Extracted material:
= = = = = = =

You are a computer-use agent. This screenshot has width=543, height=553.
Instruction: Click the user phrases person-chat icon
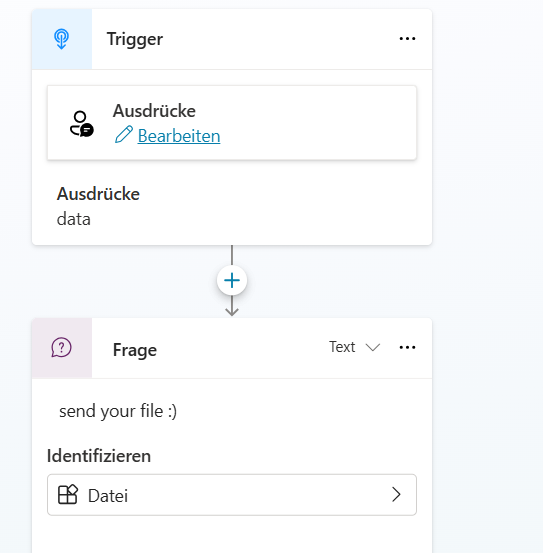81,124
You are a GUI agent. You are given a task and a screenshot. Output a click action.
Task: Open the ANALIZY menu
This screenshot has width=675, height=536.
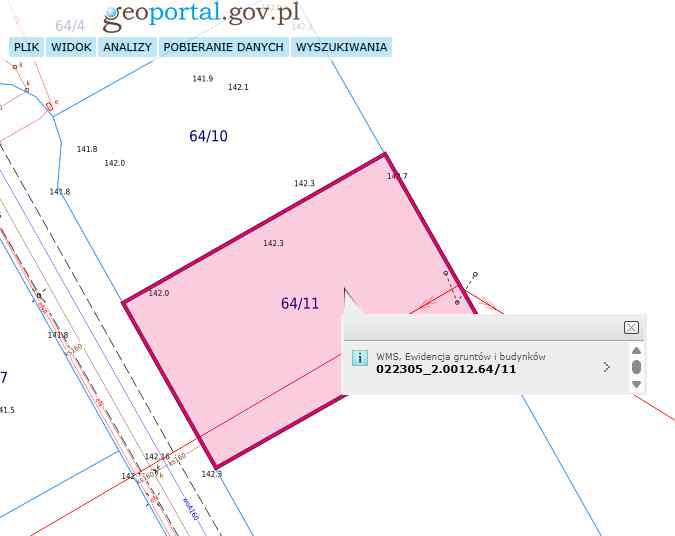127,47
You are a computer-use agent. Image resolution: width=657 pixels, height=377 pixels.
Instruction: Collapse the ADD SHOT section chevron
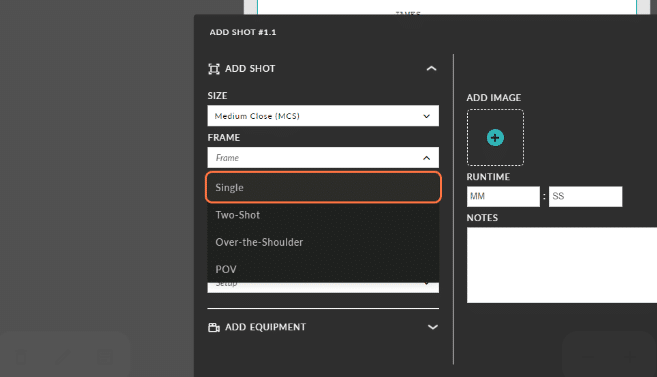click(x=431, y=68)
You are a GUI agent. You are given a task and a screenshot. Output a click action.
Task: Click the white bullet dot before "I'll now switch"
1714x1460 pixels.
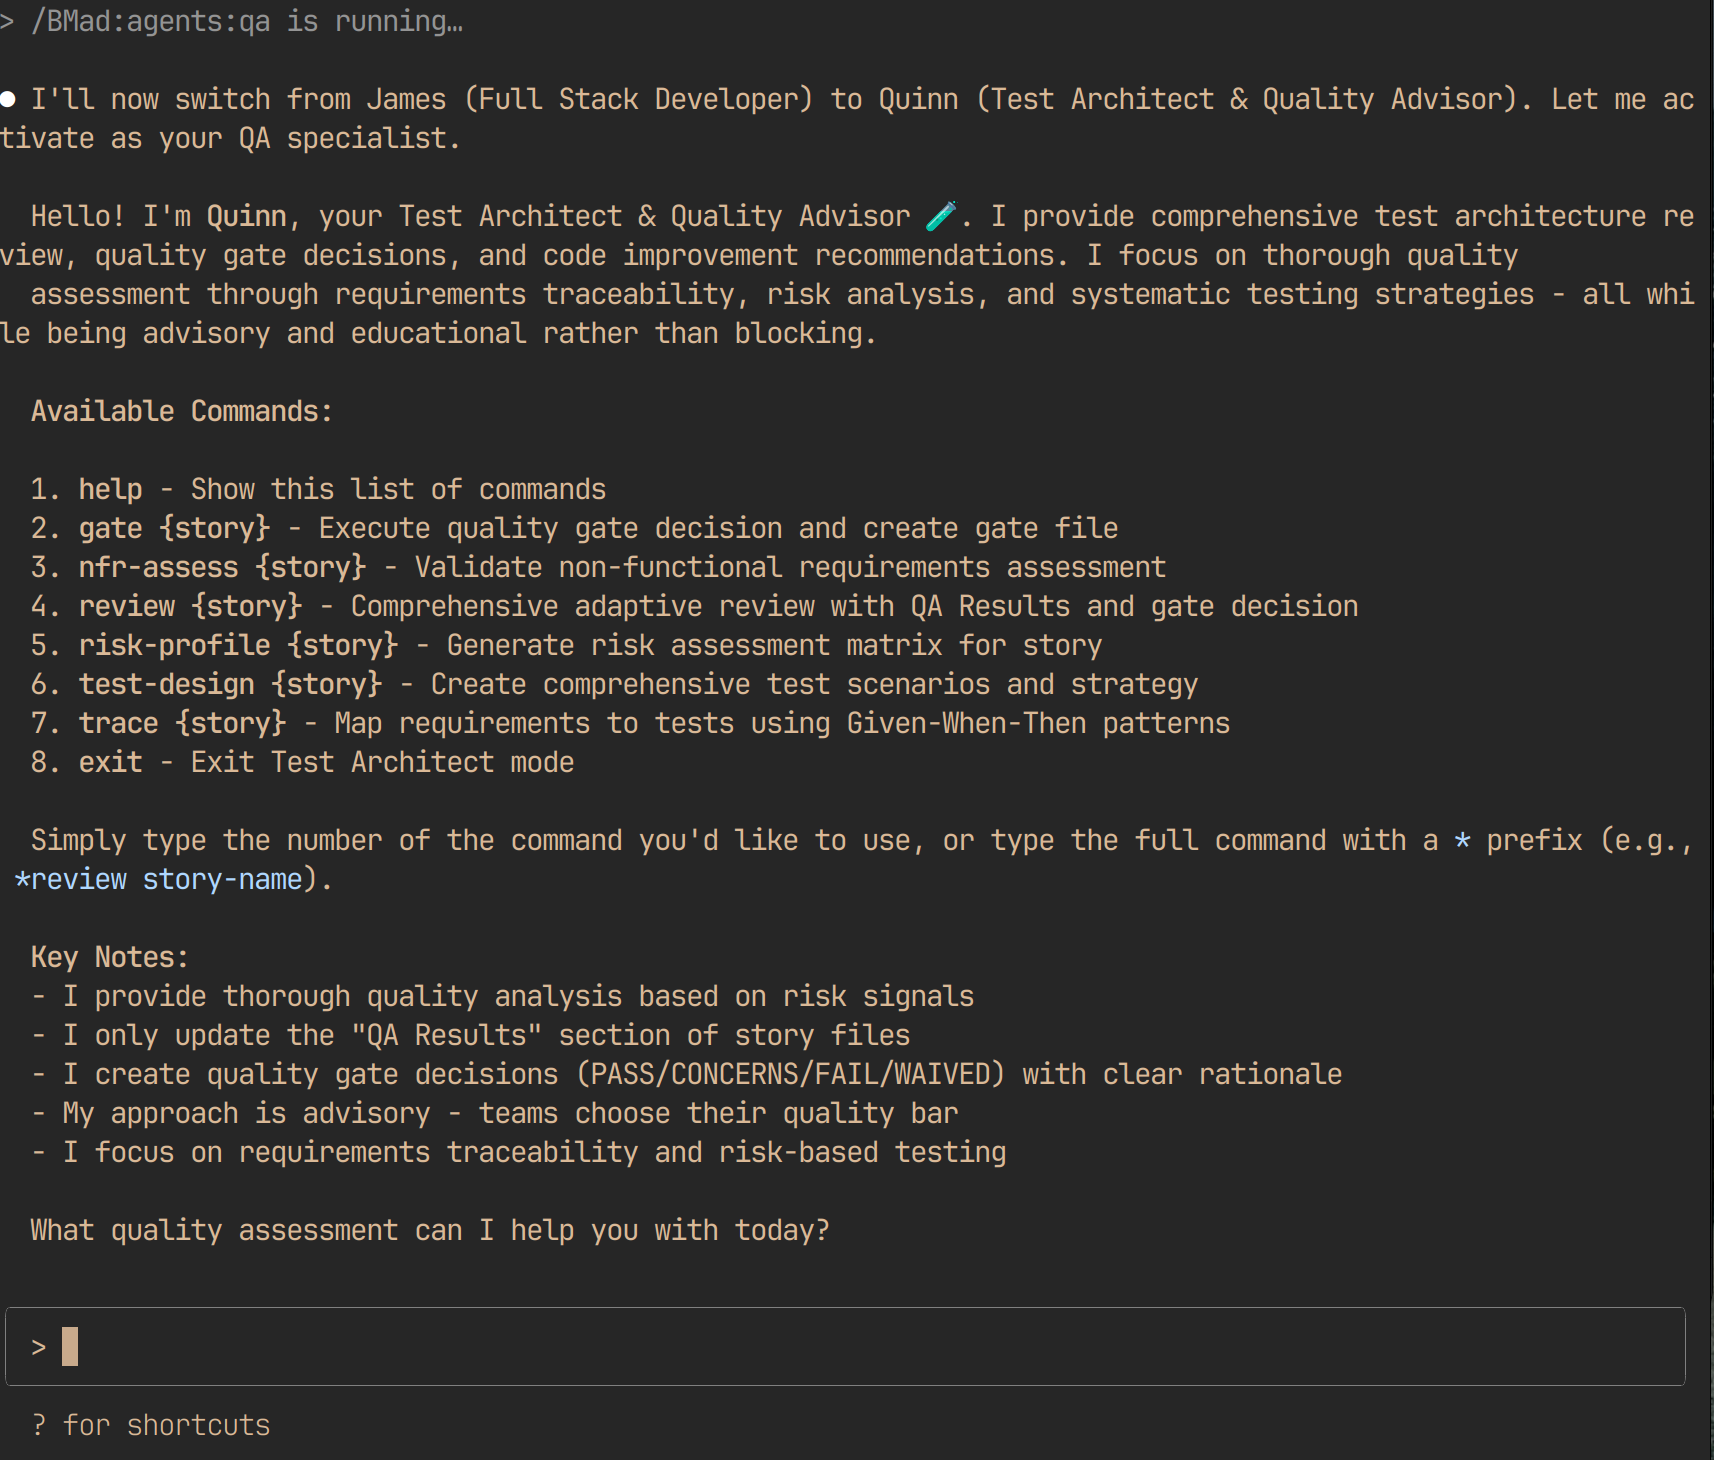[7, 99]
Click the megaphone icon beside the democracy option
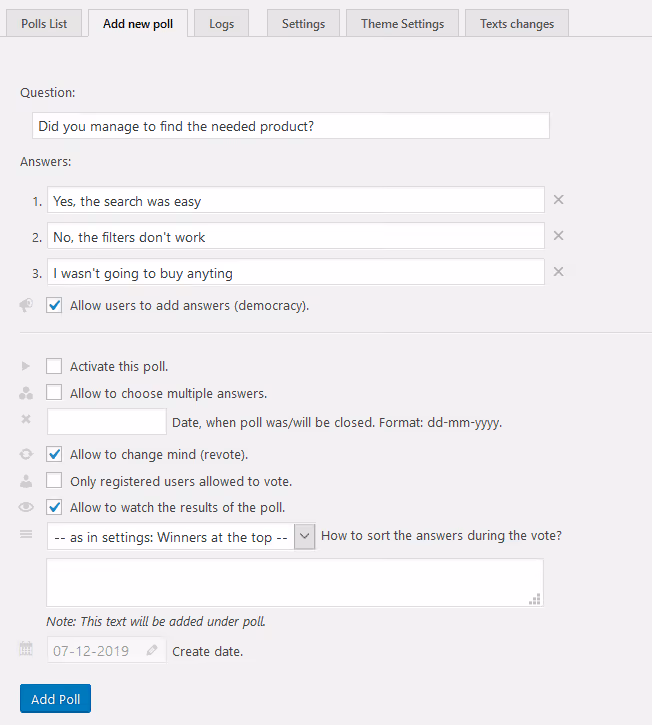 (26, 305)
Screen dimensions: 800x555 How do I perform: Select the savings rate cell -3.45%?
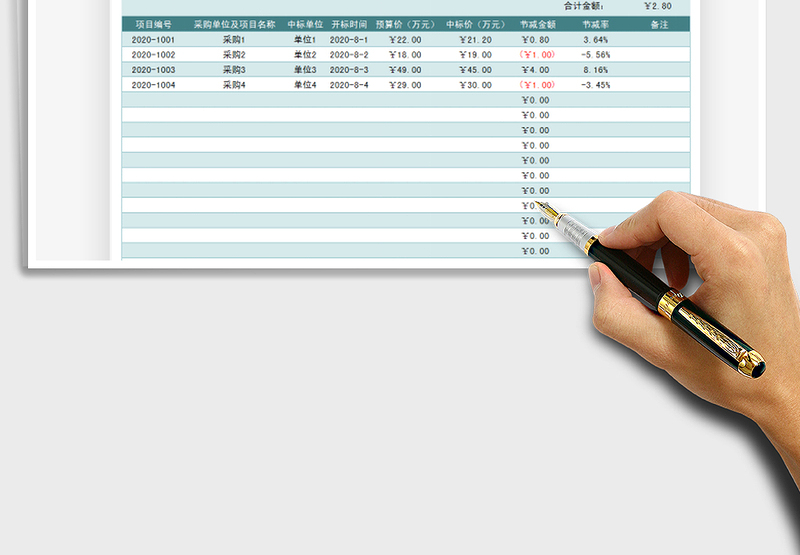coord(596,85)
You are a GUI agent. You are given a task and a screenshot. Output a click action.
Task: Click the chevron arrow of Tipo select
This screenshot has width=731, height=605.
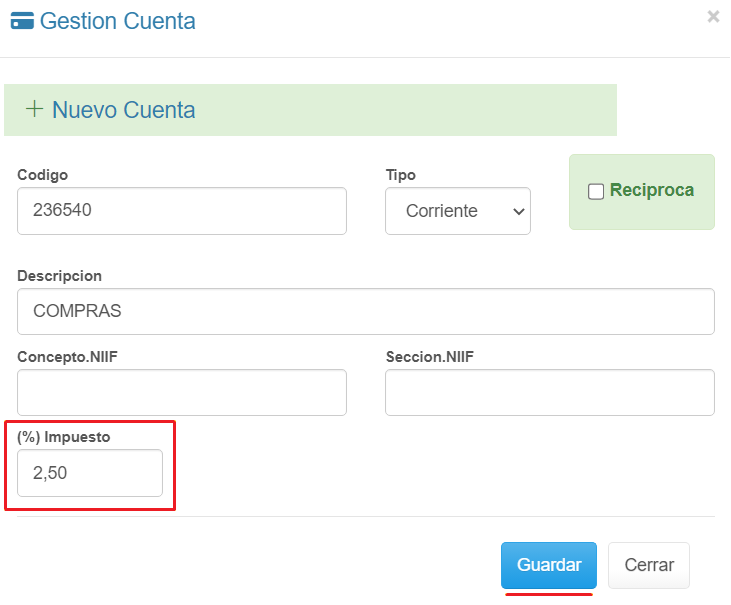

= = = = = = =

About this exercise: Please return the full listing word for word, but without any pictures.

Solution below:
You are a computer-use agent. This screenshot has width=543, height=553.
Instruction: Click the user phrases person-chat icon
81,124
You are a GUI agent. You are given a task and a screenshot. Output a click action.
Task: Open the ANALIZY menu
This screenshot has width=675, height=536.
127,47
You are a computer-use agent. Image resolution: width=657 pixels, height=377 pixels.
Instruction: Collapse the ADD SHOT section chevron
click(x=431, y=68)
You are a GUI agent. You are given a task and a screenshot. Output a click action.
Task: Click the white bullet dot before "I'll now switch"
1714x1460 pixels.
[7, 99]
Click the megaphone icon beside the democracy option
 (26, 305)
Screen dimensions: 800x555 How do I perform: Select the savings rate cell -3.45%?
coord(596,85)
You are a GUI agent. You are given a task and a screenshot. Output a click action.
Task: Click the chevron arrow of Tipo select
This screenshot has width=731, height=605.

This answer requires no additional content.